North Korea Pledges ‘Expanded, Intensified’ Military Drills
North Korea’s top army officials have said they will expand and intensify military drills to ensure their readiness for war, state media reported Tuesday, ahead of a massive parade.
The pledge came at a Monday meeting overseen by leader Kim Jong Un and follows last week’s staging of joint air drills by South Korea and the United States.
The agenda was topped by “the issue of constantly expanding and intensifying the operation and combat drills of the (Korean People’s Army) … strictly perfecting the preparedness for war,” the official Korean Central News Agency said.
The meeting of North Korea’s central military commission comes as commercial satellite imagery suggests “extensive parade preparations” are underway in Pyongyang ahead of key state holidays this month.
North Korea celebrates the founding anniversary of its armed forces on Wednesday and the “Day of the Shining Star” on February 16. The latter is the birthday of Kim Jong Il, son of North Korea’s founder Kim Il Sung and father of Kim Jong Un.

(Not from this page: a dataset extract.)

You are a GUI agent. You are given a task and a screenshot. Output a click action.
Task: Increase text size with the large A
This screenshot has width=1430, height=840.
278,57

Seoul and Washington have moved to bolster joint military drills following a year of sanctions-busting weapons tests, infuriating Pyongyang, which sees them as rehearsals for invasion.

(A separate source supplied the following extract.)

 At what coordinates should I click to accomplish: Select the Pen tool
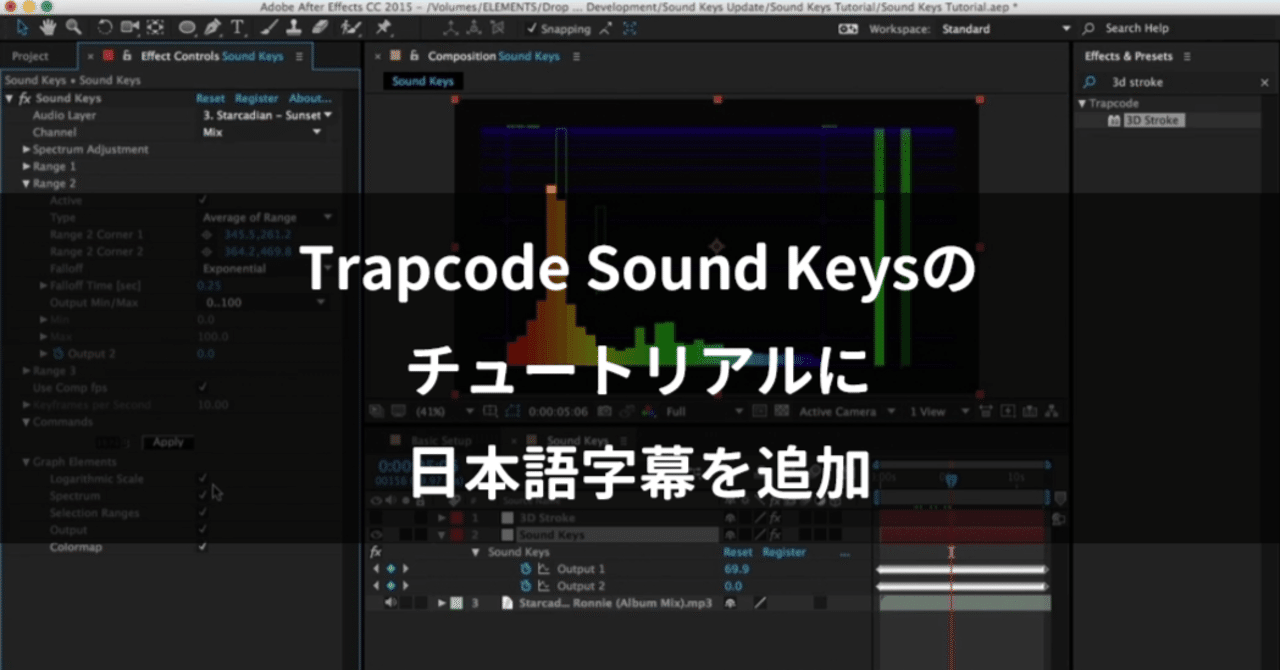[x=213, y=28]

Last week, the security allies staged joint air drills featuring strategic bombers and stealth fighters, prompting Pyongyang to warn such exercises could “ignite an all-out showdown.”

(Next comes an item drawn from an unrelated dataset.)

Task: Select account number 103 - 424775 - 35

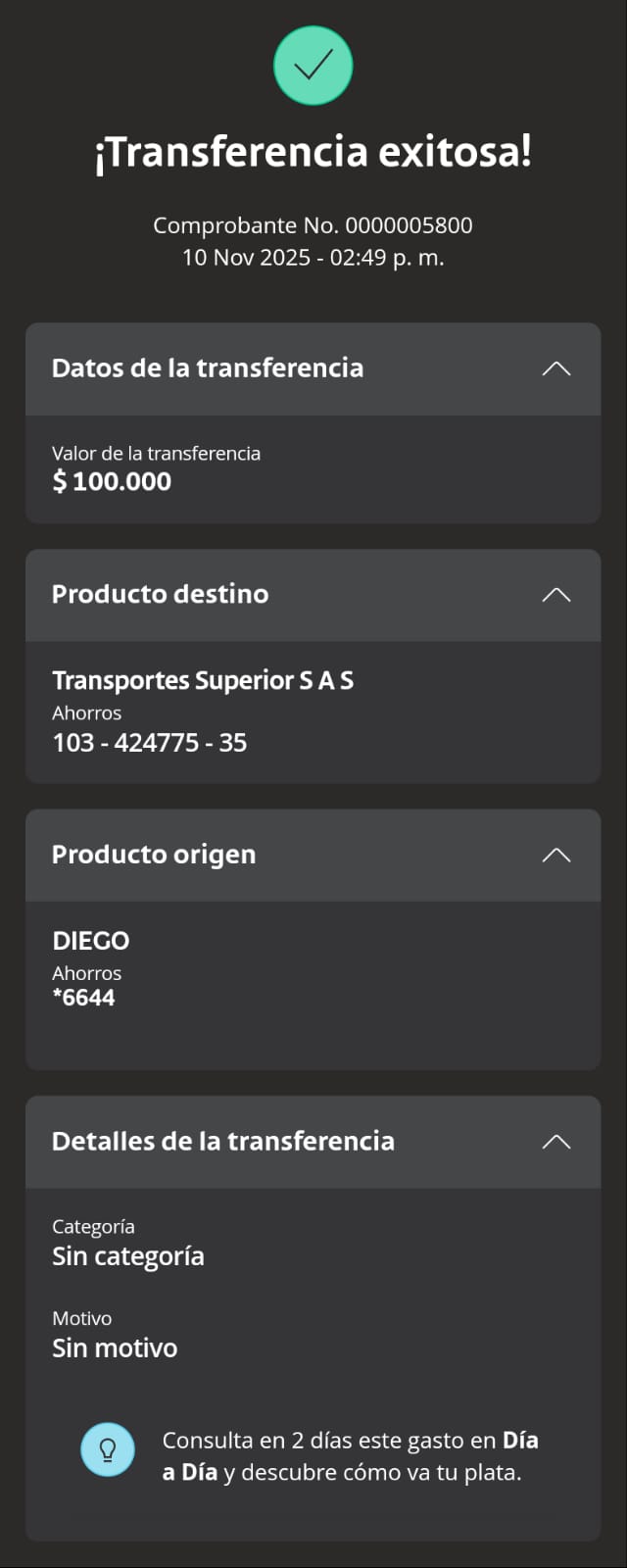Action: (x=150, y=743)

The joint exercises, their first this year, came a day after US Defense Secretary Lloyd Austin and his South Korean counterpart vowed to boost security cooperation to counter an increasingly belligerent nuclear-armed North.
North Korea’s foreign minister has said the move to ramp up joint drills crossed “an extreme red line”.
Experts say Monday’s meeting of North Korea’s top brass aimed to highlight the country’s readiness to face down upcoming joint military drills between South Korea and the United States — and also stress it was prepared for an actual war.
“North Korea is hinting about the possibility of military action in the future in the name of operational and combat training and war preparedness,” said Hong Min, researcher at the Korea Institute for National Unification.
Kim recently called for an “exponential” increase in Pyongyang’s nuclear arsenal, including mass-producing tactical nuclear weapons and developing new missiles for nuclear counterstrikes.
Kim has also said his country must “overwhelmingly beef up military muscle” in 2023 in response to what Pyongyang calls US and South Korean hostility.